Di qui, l’idea di un sequel, come nelle serie tv?
«Bisognava immaginare di rendere il romanzo fruibile a un altro pubblico. A noi che siamo postmoderni, un po’ cinici, più aperti alla narrativa con un po’ di sensualità, cosa che in Manzoni manca. Leggiamo della povera monaca di Monza, “e la sventurata rispose”, e il resto ce lo dobbiamo immaginare».


Chi è il luogotenente Diego Antonio Olivares?
«Il protagonista, che non poteva certo essere un personaggio dei Promessi Sposi. Mi ritrovavo davanti dei personaggi scritti, studiati e sviscerati in ogni loro forma. Ma quello principale doveva essere rimosso da questo gruppo, di modo da poterlo osservare. Ho scelto di rovesciare il punto di vista di Manzoni.

Lui parla dell’oppressione spagnola, ma intende quella austriaca, è un uomo prudente. Infatti alla Cinque Giornate di Milano vanno i figli, mentre lui si mantiene lontano dalla barricate».

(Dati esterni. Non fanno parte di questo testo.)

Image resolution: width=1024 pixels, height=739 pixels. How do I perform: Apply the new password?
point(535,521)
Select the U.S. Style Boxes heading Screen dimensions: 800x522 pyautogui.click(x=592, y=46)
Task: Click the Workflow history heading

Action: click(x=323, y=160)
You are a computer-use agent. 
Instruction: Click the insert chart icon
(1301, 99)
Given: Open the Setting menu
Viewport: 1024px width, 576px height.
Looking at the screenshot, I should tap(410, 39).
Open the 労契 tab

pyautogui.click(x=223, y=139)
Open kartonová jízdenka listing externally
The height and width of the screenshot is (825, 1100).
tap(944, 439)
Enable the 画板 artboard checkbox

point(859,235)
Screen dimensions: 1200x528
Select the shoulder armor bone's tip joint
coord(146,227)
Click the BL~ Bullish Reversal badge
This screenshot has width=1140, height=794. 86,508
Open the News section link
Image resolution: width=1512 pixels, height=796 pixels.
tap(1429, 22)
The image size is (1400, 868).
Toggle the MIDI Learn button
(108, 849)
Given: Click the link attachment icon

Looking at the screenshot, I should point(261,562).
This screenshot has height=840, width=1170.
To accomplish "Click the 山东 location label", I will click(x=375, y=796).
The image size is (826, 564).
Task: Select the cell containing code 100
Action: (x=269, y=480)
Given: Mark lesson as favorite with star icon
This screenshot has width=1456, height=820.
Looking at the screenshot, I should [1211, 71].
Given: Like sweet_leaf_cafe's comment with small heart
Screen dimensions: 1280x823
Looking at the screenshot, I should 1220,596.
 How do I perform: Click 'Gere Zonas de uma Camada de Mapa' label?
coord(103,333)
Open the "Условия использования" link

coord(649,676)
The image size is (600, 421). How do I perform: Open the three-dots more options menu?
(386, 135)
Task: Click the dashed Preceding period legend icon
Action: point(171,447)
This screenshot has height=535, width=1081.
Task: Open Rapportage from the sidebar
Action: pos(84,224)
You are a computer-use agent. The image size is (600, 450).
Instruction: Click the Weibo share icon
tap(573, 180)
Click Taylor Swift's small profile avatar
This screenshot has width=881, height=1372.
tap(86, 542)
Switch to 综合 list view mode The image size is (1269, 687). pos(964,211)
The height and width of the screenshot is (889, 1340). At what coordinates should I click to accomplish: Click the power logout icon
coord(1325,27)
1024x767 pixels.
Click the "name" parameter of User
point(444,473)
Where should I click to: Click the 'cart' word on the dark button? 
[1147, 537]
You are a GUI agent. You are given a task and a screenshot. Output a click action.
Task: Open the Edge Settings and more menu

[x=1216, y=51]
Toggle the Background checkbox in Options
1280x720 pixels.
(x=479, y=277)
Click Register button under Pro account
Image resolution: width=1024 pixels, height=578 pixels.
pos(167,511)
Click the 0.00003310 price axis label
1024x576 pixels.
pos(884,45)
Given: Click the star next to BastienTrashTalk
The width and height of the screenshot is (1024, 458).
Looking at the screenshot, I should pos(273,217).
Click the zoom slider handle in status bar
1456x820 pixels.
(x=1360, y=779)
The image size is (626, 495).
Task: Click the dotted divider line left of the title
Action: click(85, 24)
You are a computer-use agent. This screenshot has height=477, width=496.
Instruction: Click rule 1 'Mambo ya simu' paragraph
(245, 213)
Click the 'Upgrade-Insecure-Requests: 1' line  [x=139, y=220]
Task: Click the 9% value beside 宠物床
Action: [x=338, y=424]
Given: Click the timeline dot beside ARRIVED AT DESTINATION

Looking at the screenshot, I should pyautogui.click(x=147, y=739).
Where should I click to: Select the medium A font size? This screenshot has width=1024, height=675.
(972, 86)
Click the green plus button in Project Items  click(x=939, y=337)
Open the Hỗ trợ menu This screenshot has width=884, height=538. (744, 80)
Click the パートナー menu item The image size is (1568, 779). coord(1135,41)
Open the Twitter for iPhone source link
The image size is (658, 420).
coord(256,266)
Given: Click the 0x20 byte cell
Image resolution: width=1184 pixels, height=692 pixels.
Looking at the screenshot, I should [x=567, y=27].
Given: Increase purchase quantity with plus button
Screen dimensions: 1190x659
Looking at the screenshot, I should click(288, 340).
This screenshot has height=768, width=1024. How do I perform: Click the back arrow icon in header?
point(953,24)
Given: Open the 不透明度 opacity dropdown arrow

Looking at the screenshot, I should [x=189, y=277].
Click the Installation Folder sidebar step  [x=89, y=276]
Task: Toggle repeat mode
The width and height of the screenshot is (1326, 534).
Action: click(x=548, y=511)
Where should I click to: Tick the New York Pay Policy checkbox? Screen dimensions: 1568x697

Soffriva di attacchi di panico, no?
«Certo. Ho scelto un personaggio italo-spagnolo, perché ho scoperto nel lavoro pregresso al romanzo che l’amministrazione spagnola della Lombardia e del ducato di Milano fu abbastanza specchiata: permisero ai milanesi di gestire la loro città e si limitarono a ritirare le tasse e ad omaggiare la Chiesa».


Come era davvero il mondo dei Promessi Sposi? 
«Per Manzoni era un mondo guidato dalla provvidenza. Ma nel terzo millennio ci si deve affidare alla giustizia degli umani, imperfetta per definizione. Ci vuole anche un contrappasso. L’Innominato non può vivere tutta una vita felice dopo quello che ha combinato».


È noto che scrive tutti i suoi libri in inglese. Anche in questo caso?

«No, non ho potuto farlo. Pur essendo perfettamente bilingue mi sono resa conto che i termini che usa Manzoni sono impossibili da rendere in un’altra lingua. Piuttosto che costringere un traduttore a sobbarcarsi questa fatica, dovevo provare a scrivere direttamente in italiano. Per me è stata una prima prova. Ho letto i Promessi Sposi in inglese, in una edizione del 1910: a un madrelingua inglese questo mondo è del tutto estraneo. Così come Moby Dick, che è uno dei miei romanzi preferiti: in italiano non è la stessa cosa».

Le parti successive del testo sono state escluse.